2.2 La théorie de la rationalité limitée(A.H.Simon)

A propos de la théorie de la décision, Simon s’oppose aux postulats de rationalité parfaite


développés par les chercheurs de Harvard et propose le concept de rationalité limité ou
procédurale pour analyser le comportement organisationnel et la prise de décision. Selon cette
approche, l’organisation est constituée de multiples acteurs qui évoluent en situation de
rationalité limitée. Plus réaliste, ce modèle part de l’observation des comportements humains
et correspond à une analyse cognitive du décideur. Selon Simon, ce dernier présente trois
caractéristiques fondamentales:
-le décideur n’a pas une vision globale de l’environnement de l’entreprise et ne peut pas traiter
la totalité de l’information disponible.
-l’homme n’a pas de préférences claires, hiérarchisées, mais plutôt des aspirations variables
selon les moments.
-le décideur ne cherche pas à maximiser les conséquences de ses choix, mais est plutôt en quête
d’un certain niveau de satisfaction. Pour Simon, l’optimum est une utopie.
L’homme est donc, rationnel, mais sa rationalité est limitée faute de plusieurs contraintes. Selon
Simon, la décision ne peut pas être envisagée hors d’un cadre de. Elle est toujours prise en
fonction d’un « schéma » simplifié et limité par plusieurs contraintes : capacité intellectuelles
et physiques restreintes, expériences passées, budget et temps restreints…etc. la prise de
décision s’intègre alors, dans un environnement complexe qui restreint la perception des
solutions possibles. Confronté à une situation donnée, l’homme a tendance à rechercher une
solution dans sons passé proche, ce qui fournit par conséquent une décision routine. Si le
contexte est nouveau, il tente de rechercher une solution en lui appliquant un processus de
recherche par étapes, ce que Simon nomme « modèle canonique de prise de décision » (ou
modèle ICS : Intelligence, Conception et Sélection).

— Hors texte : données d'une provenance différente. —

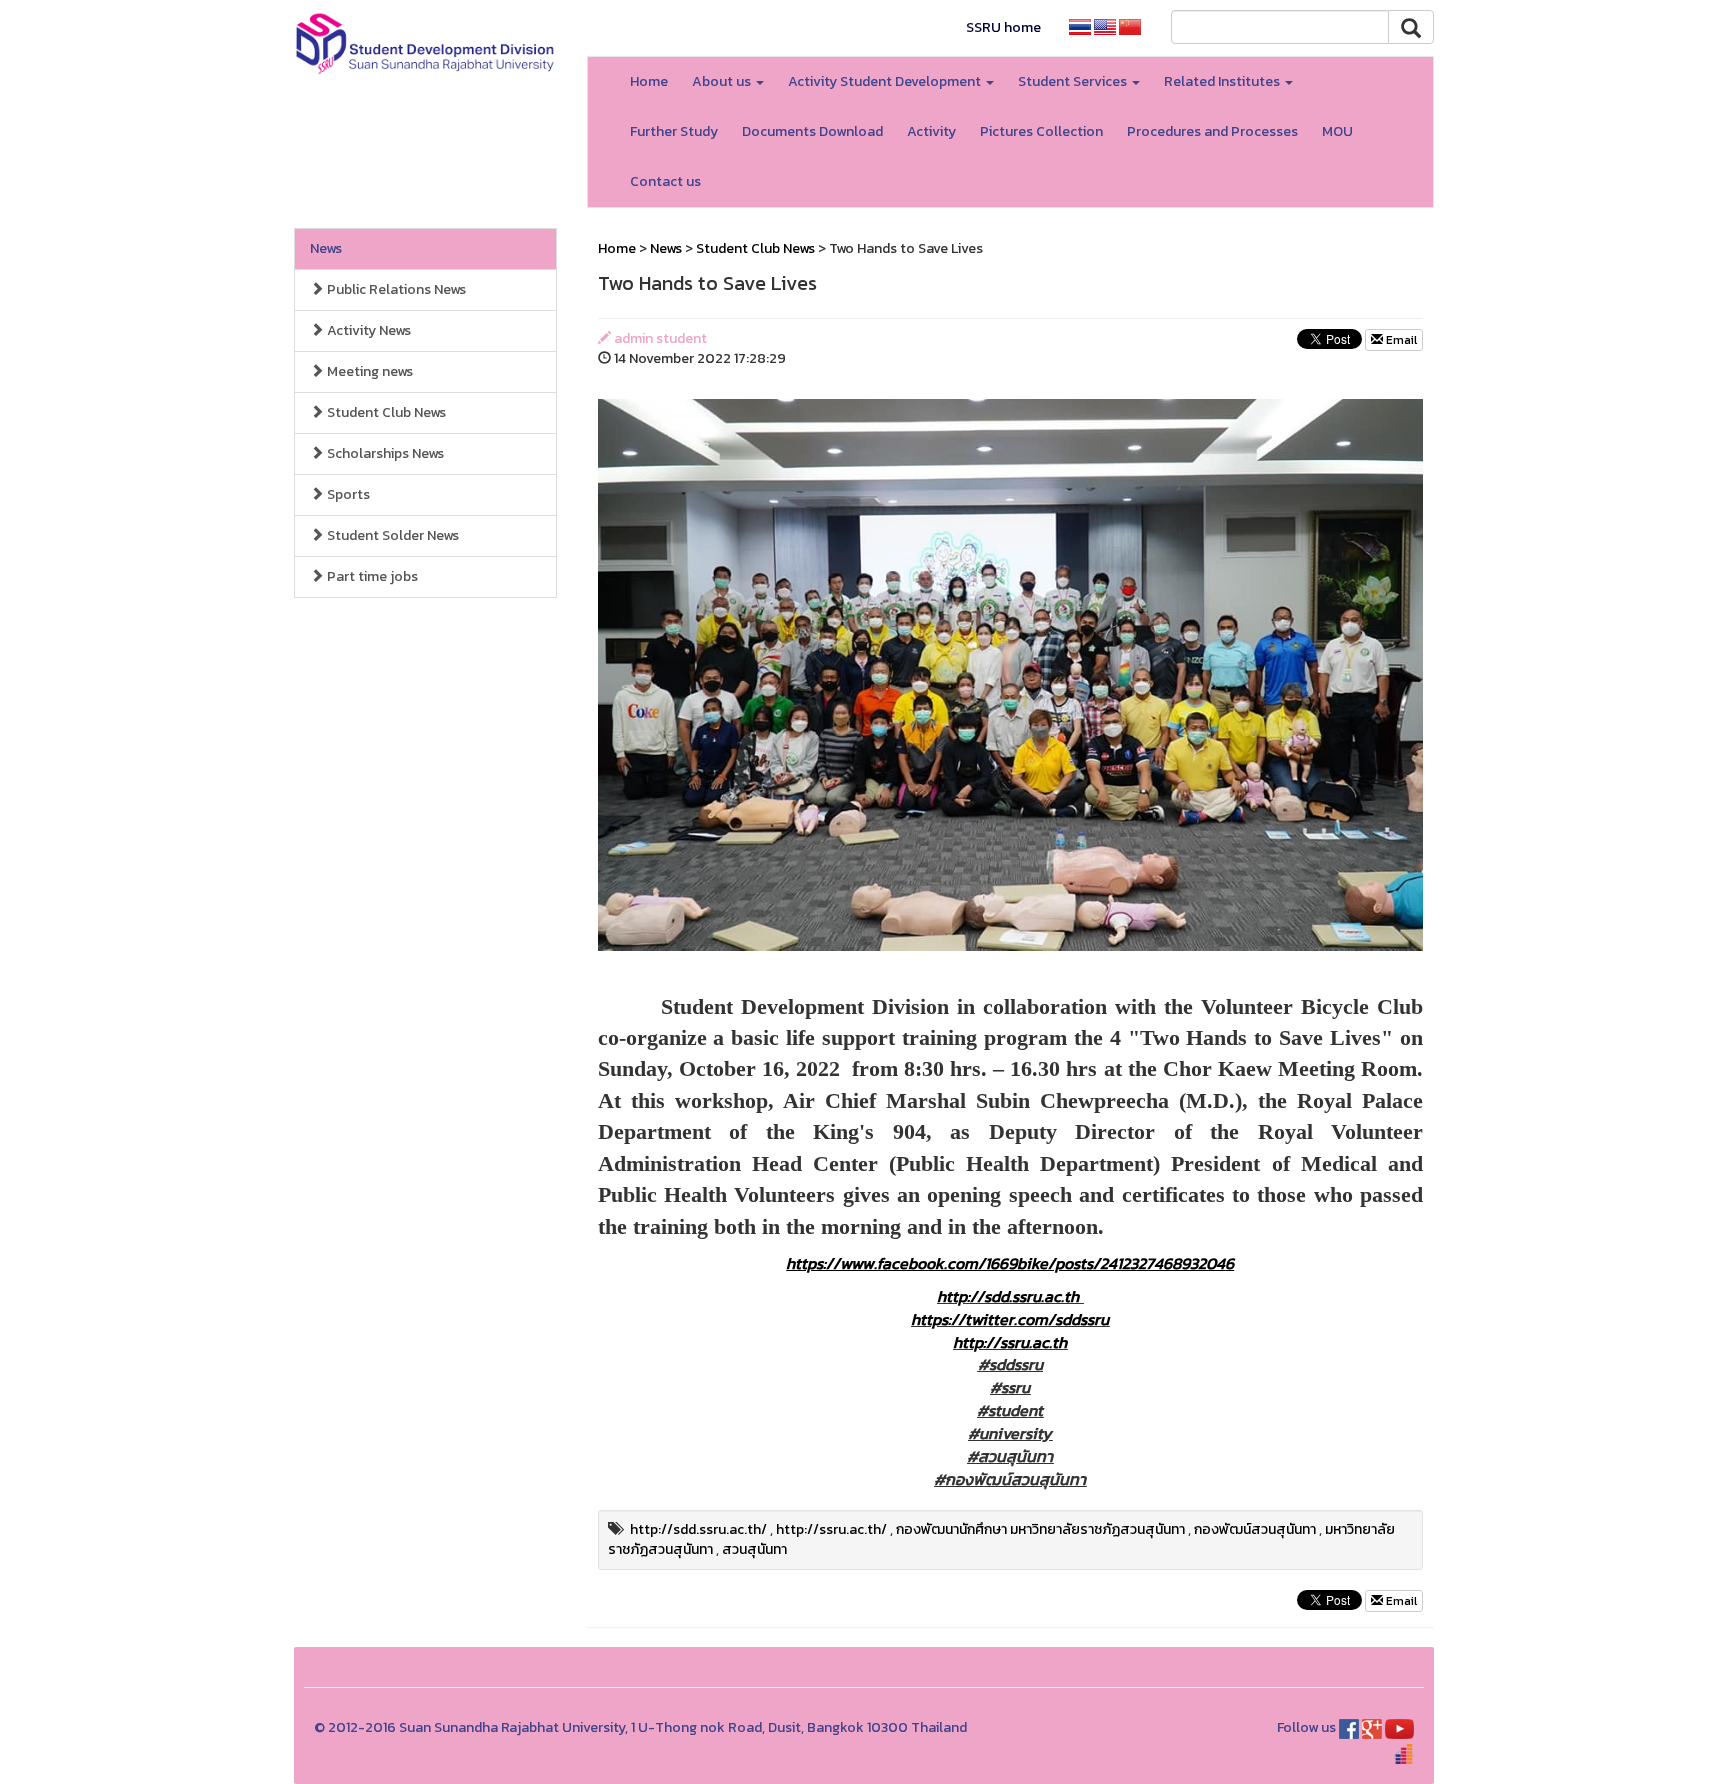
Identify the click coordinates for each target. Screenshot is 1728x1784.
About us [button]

Ce modèle est un schéma général qui
explique le processus mental qui permet de résoudre un problème en suivant trois étapes :

1) phase d’intelligence qui concerne la compréhension, l’imagination et la découverte des


conditions dans lesquelles se pose le problème.

2) phase de conception qui concerne le recensement des alternatives possibles, leurs avantages
et leurs inconvénients et ce, après avoir construit et analysé les événements que chaque action
peut entrainer.

3) phase de sélection qui suggère le choix d’une solution parmi toutes celles qui ont été
conçues. A chaque étape de ce processus de prise de décision, les limites liées aux capacités
cognitives du décideur interviennent. C’est ainsi que Simon démontre que les processus de
résolution des problèmes obéissent à des solutions satisfaisantes et, en aucun cas, à des solutions
optimales. Nous avons jusqu’ici abordé la décision individuelle dans une situation de rationalité
limité, mais cela n’explique pas suffisamment la nature de la prise de décision dans une
organisation. En effet, celle-ci est constituée de plusieurs acteurs (individu, groupes formels,
groupes informels…) dont chacun sa rationalité limitée, ce qui mène à penser que le processus
décisionnel n’est pas de même nature pour un individu unique que pour une organisation.

Pour Simon, il faut partir des comportements psychologiques individuels pour


comprendre la décision collective. L’organisation s’efforce d’intégrer ces comportements dans
le sens ou elle façonne l’environnement des individus et leur fournit des rétributions en
contrepartie desquelles ils décident de participer. Dès lors, le comportement psychologique de
l’individu est influencé par son organisation (directives et procédures standards, division de
travail, système d’autorité…). Les individus acceptent de participer à l’organisation et donc, de
subir son influence à condition que celle-ci contribue directement ou indirectement à la
réalisation de leurs objectifs personnels.